Walking the streets of NYC, I was met with conflicting worlds. On one hand, there was the wealth and glamor of Soho live million dollar apartments, luxury boutiques at every corner, and high-end restaurants on all 26 blocks of the neighborhood. A stalk contrast to Soho was Harlem with working class families, expensive groceries and unhoused people. The difference between these two lives led me to think, what is Gen Z’s obsession with NYC. Aside from the city’s “lights” attributed in almost any song associated with NYC, are the kids from the other 49 states being catfished? In my research on going to the city, specifically Manhattan, twice, I do not think so.
For a kid in the suburbs, like Grosse Pointe, a life spent in NYC seems fast-paced, making it attractive. The sheer amount of career and social opportunities in NYC can not compare with the nightlife, or career opportunities that Grosse Pointe offers- with restaurants closing at 9 p.m. and the few career-originated jobs available are for those in real estate or medicine, Grosse Pointe does not seem the most appealing to a 21-year-old. Not only do you get opportunities in the city, but you get a vast culture. Food, art, music, language-there are so much to learn from those with different backgrounds. It is a dirty city with infinite opportunity. I don’t think I have to go on about the essence of the city, considering it is somewhere most Gen Zers want to visit, no one has to be convinced.
What those considering living in NYC should consider is the economic side of the move. Rent is expensive. Just listen to the first few songs from “Rent” the musical and you will get the idea. Groceries are only getting more expensive. But as Carrie Bradshaw in Sex in the City said, “When I first moved to New York, sometimes I would buy Vogue instead of dinner. I felt it fed me more.” If you have your eyes set on something, you may do whatever you have to do to achieve it. If that means living in a rat-infested apartment, so be it.
I believe that Gen Z has been romanticizing life in NYC. They see the life they want and disregard the unpleasant side of it. They look at the photos of Central Park in winter, brownstone apartments, The Met in the Fall, and 5th Ave stores and drool the idea of walking those streets. With this mindset, those wanting to pack up their life and make the voyage may be disappointed when rent is $3,000+ a month and groceries are exponentially higher than in their hometown.

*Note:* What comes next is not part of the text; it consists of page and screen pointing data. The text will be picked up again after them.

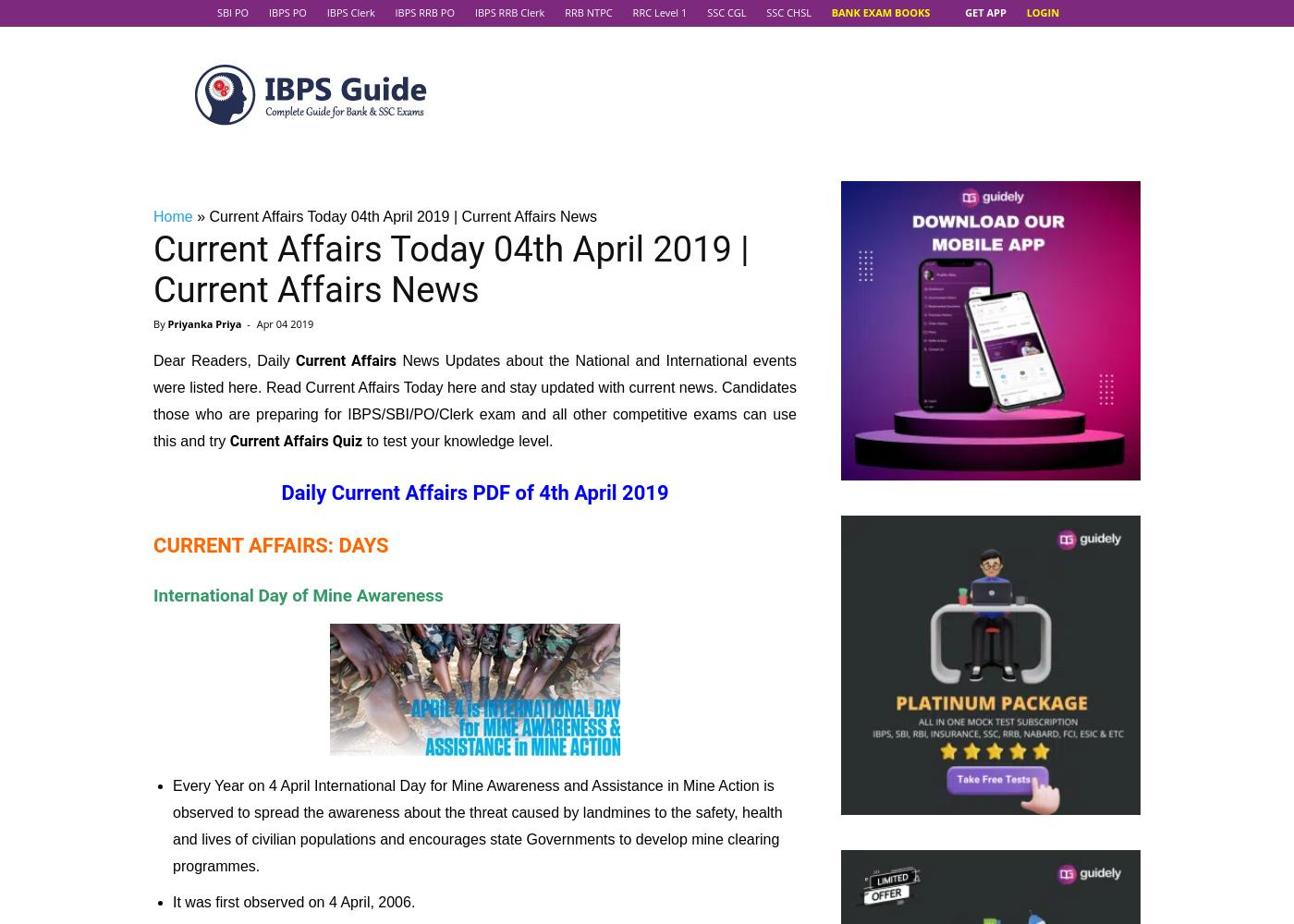 This screenshot has height=924, width=1294. Describe the element at coordinates (419, 86) in the screenshot. I see `'Indian golfer Shiv Kapur'` at that location.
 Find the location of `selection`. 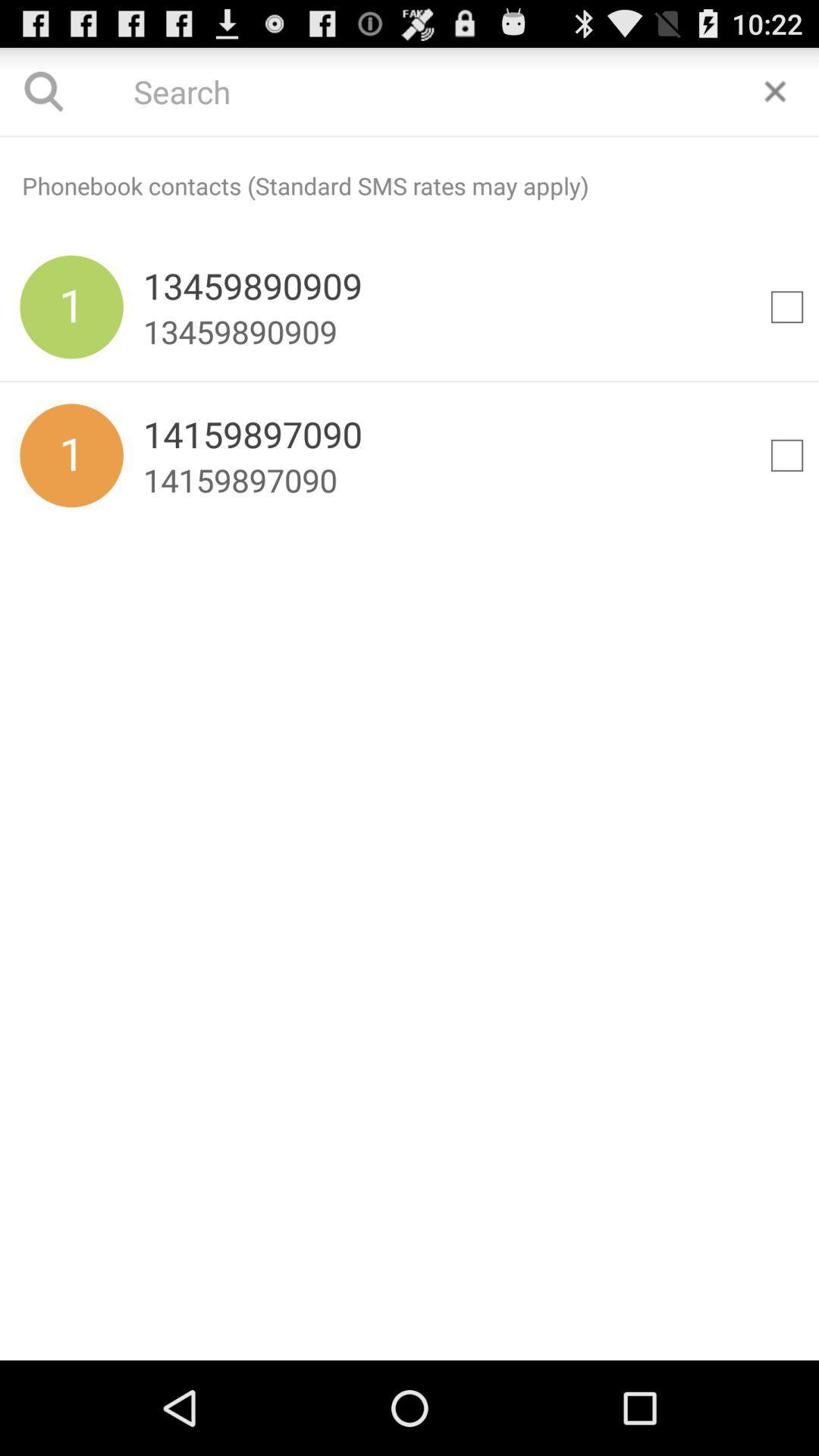

selection is located at coordinates (786, 306).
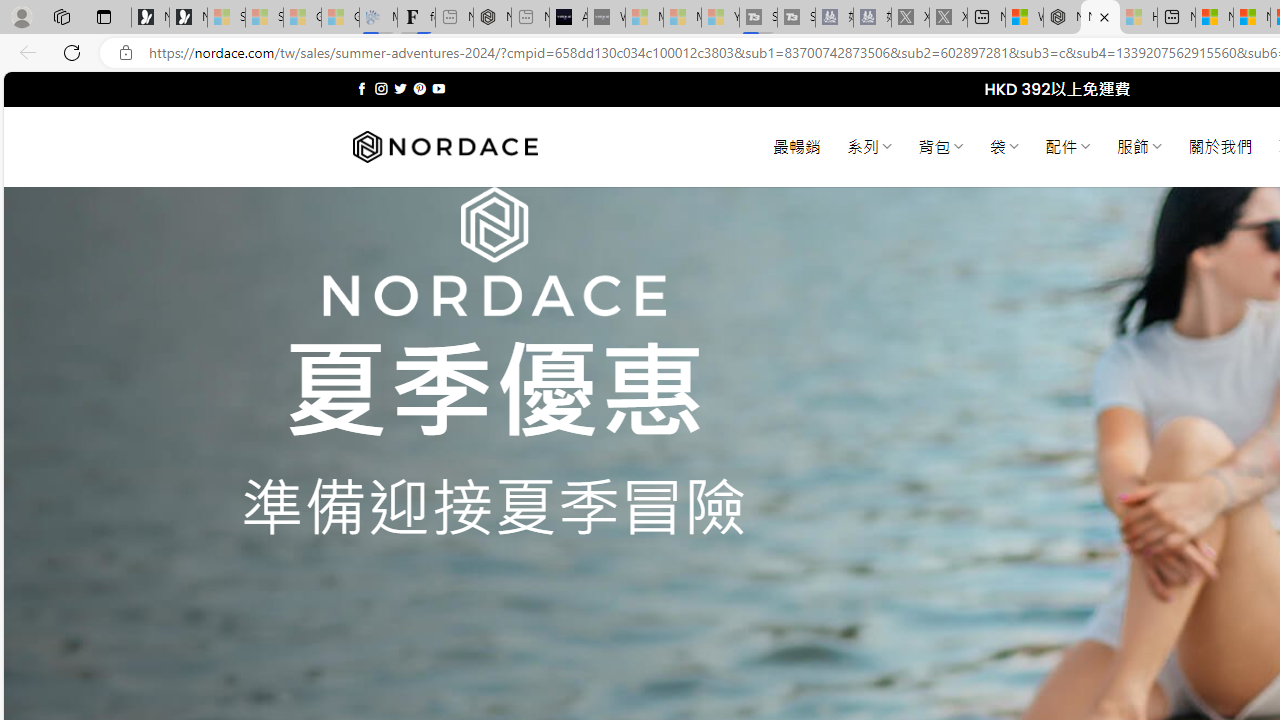 This screenshot has width=1280, height=720. What do you see at coordinates (381, 88) in the screenshot?
I see `'Follow on Instagram'` at bounding box center [381, 88].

I love NYC, and I would be lucky to ever call it my home, as much as I would like to one day. To me, it is dangerous to romanticize a city as the end goal to success. Those of Gen Z must look past the craze of others, looking at TikToks and the Pinterest boards, to understand where they belong. In reality, the city is just as imperfect as the town you live in today. Someday you may find yourself chasing a dream, getting it, and realizing it isn’t what you wanted. Millions of movies can back me up on that.